GIVEN RECORDS Block Start
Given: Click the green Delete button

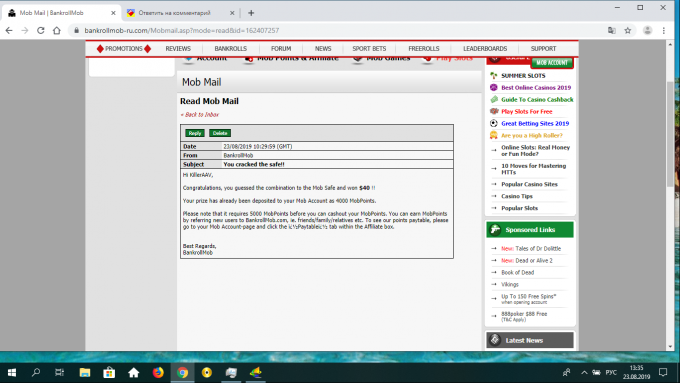Looking at the screenshot, I should [x=220, y=133].
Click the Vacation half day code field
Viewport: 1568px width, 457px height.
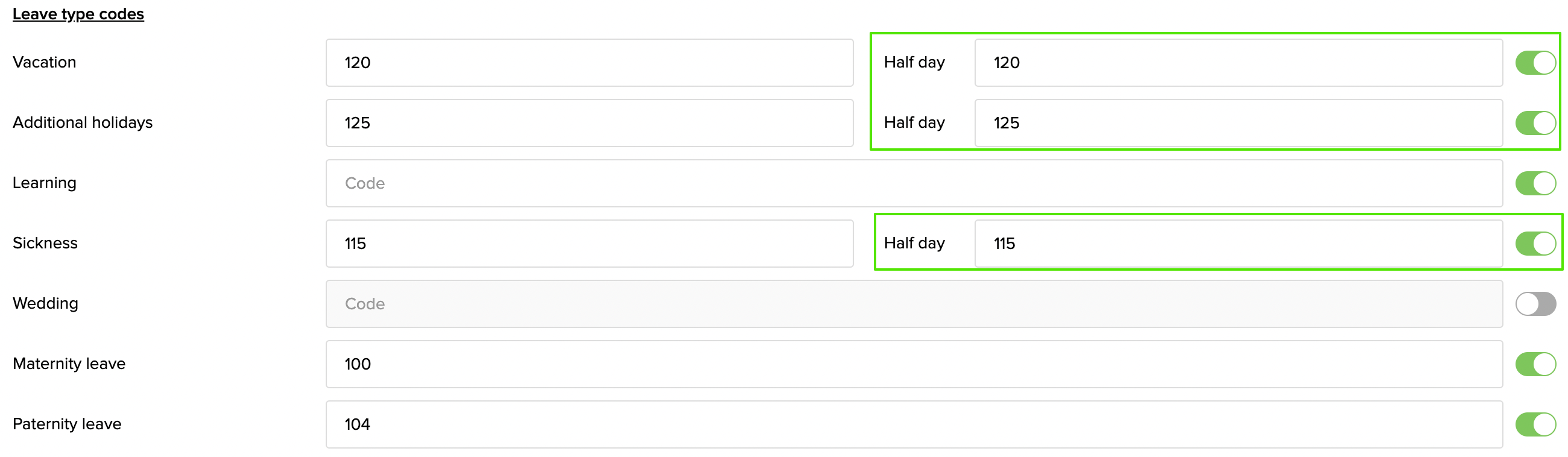tap(1238, 63)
GIVEN RECORDS Block End
ACTIVITY:
Although the records contain pictures, the copy should consist of their text alone, reproduced exactly.

SOLUTION TO THE EXERCISE:
Given: Click the green Delete button

Looking at the screenshot, I should [x=220, y=133].
Click the Vacation half day code field
Viewport: 1568px width, 457px height.
tap(1238, 63)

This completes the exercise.